## Work instruction
From the line containing "How do I perform: Click" to the final line of the material below, return every line exactly. Do not include pictures.

## Provided information
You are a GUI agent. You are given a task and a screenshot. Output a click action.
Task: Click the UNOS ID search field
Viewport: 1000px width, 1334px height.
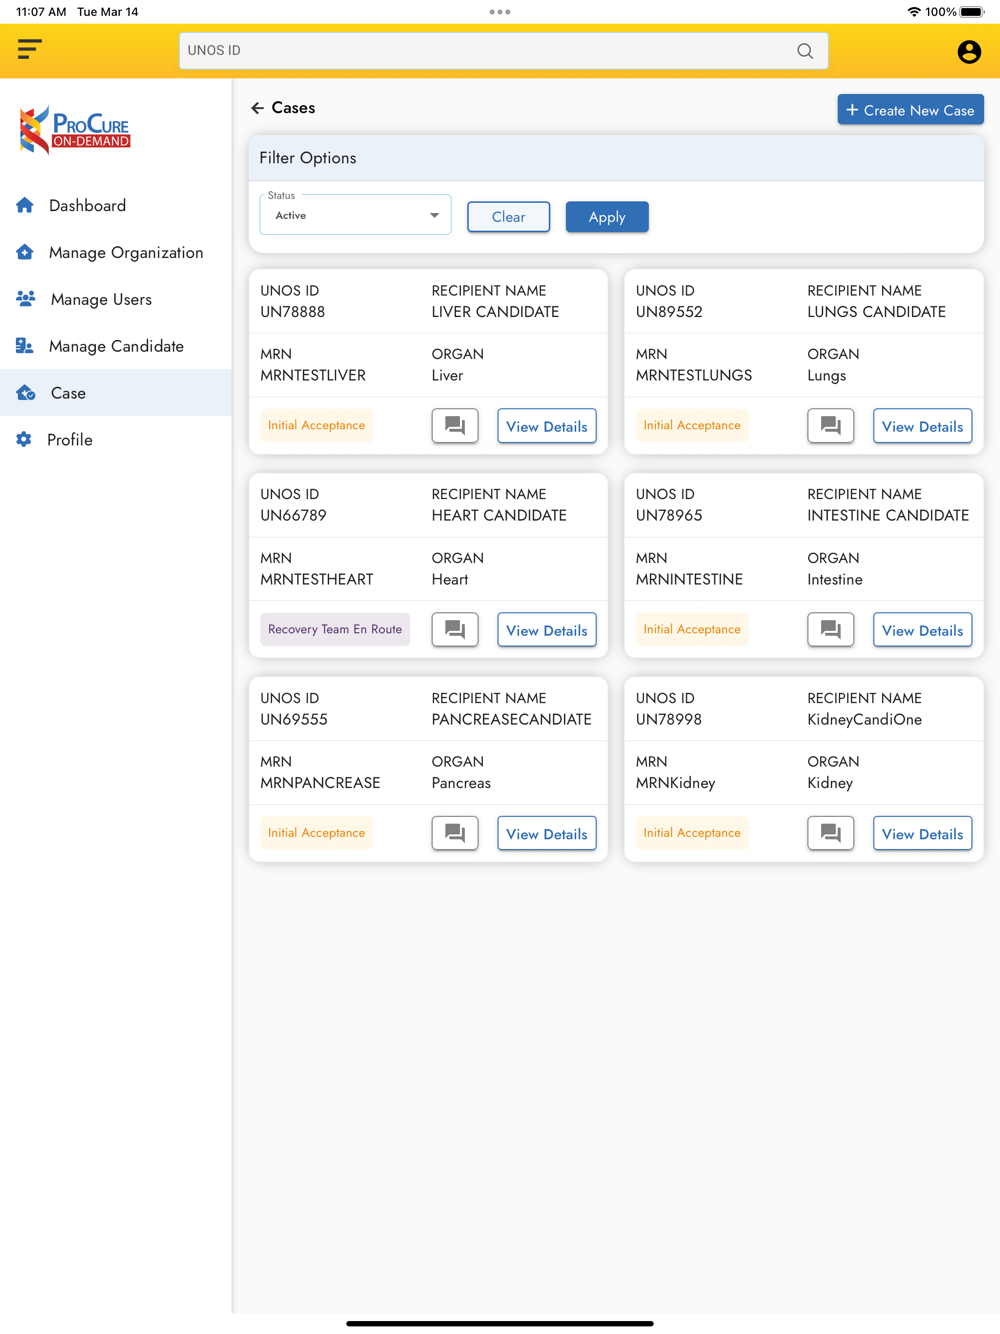(x=503, y=51)
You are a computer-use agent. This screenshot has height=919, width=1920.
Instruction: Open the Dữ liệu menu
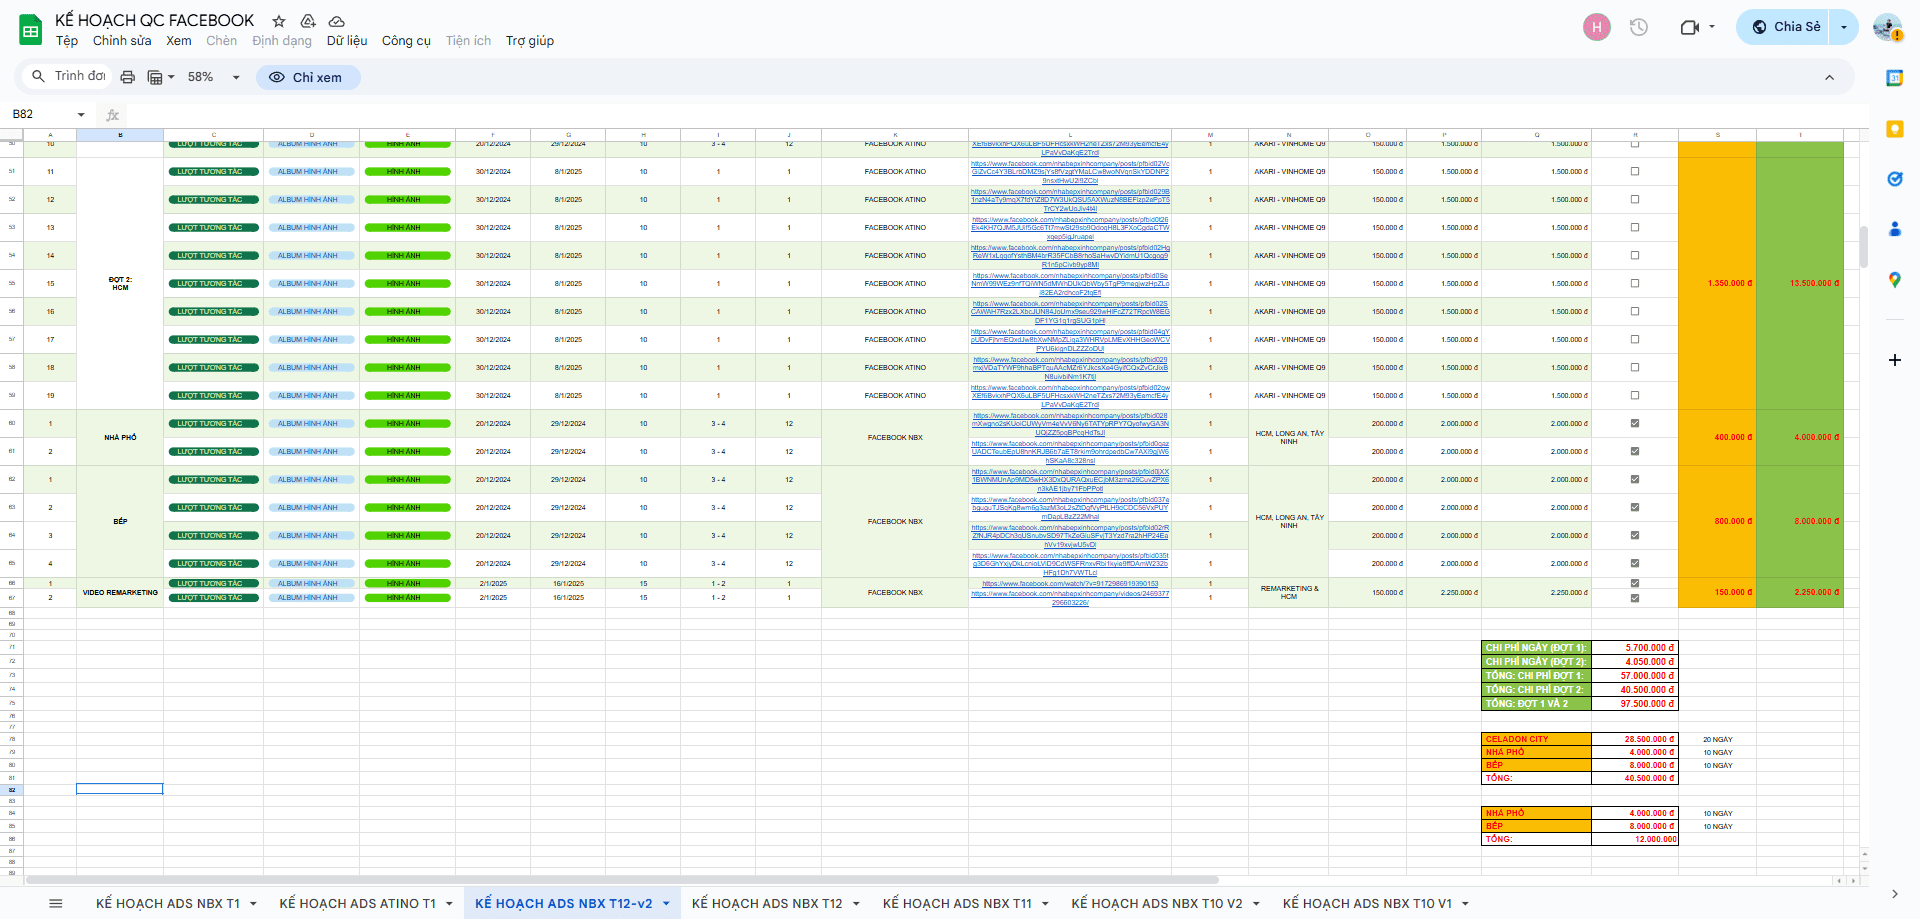(x=346, y=41)
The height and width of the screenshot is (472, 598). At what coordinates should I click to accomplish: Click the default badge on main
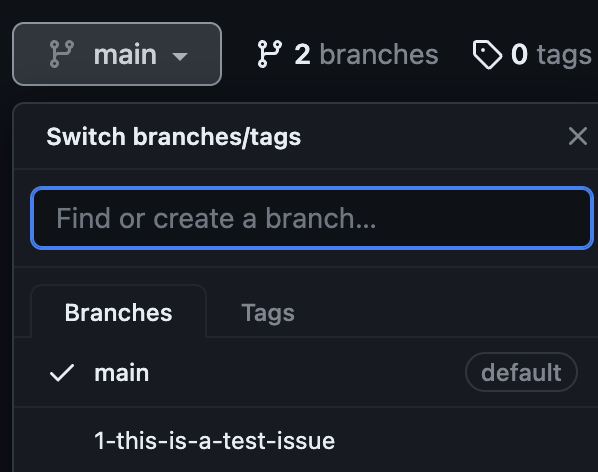[521, 372]
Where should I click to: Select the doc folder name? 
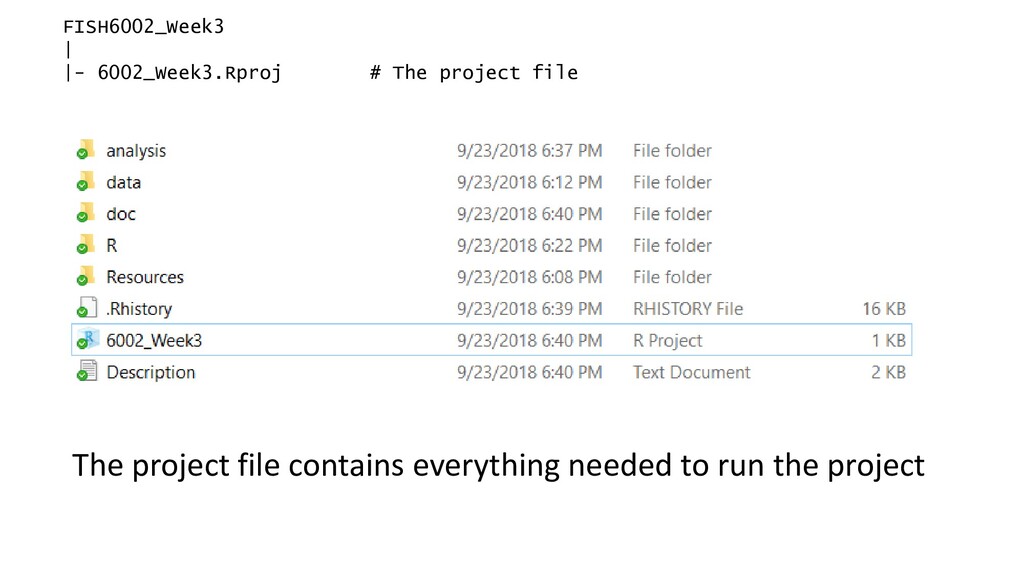(121, 214)
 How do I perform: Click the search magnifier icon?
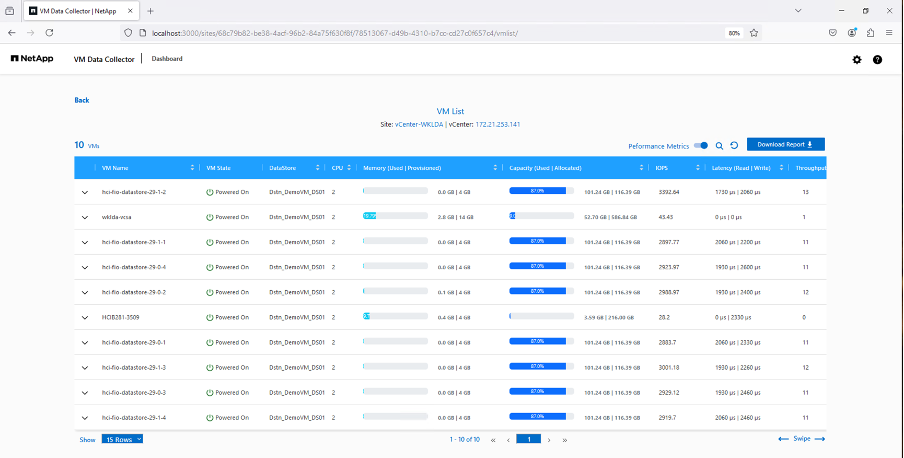point(719,145)
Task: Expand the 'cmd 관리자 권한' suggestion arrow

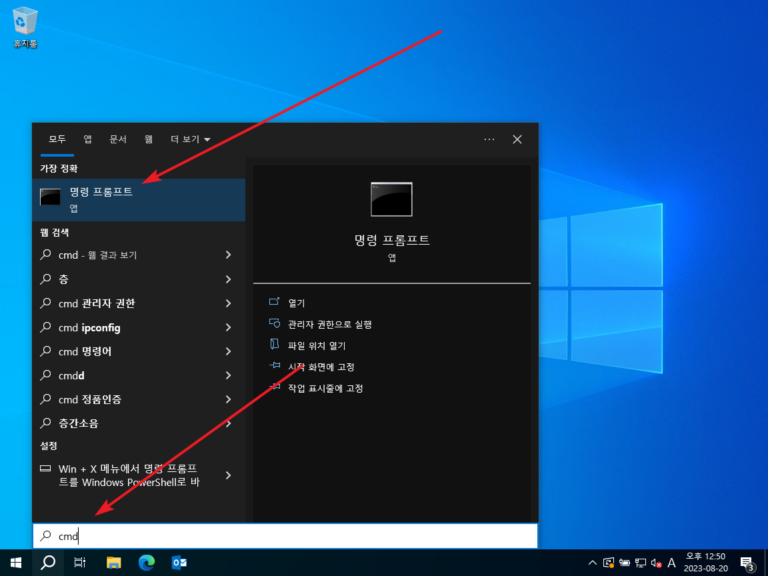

## Your solution
 How do I perform: Click the search magnifier icon?
point(719,145)
Task: Expand the 'cmd 관리자 권한' suggestion arrow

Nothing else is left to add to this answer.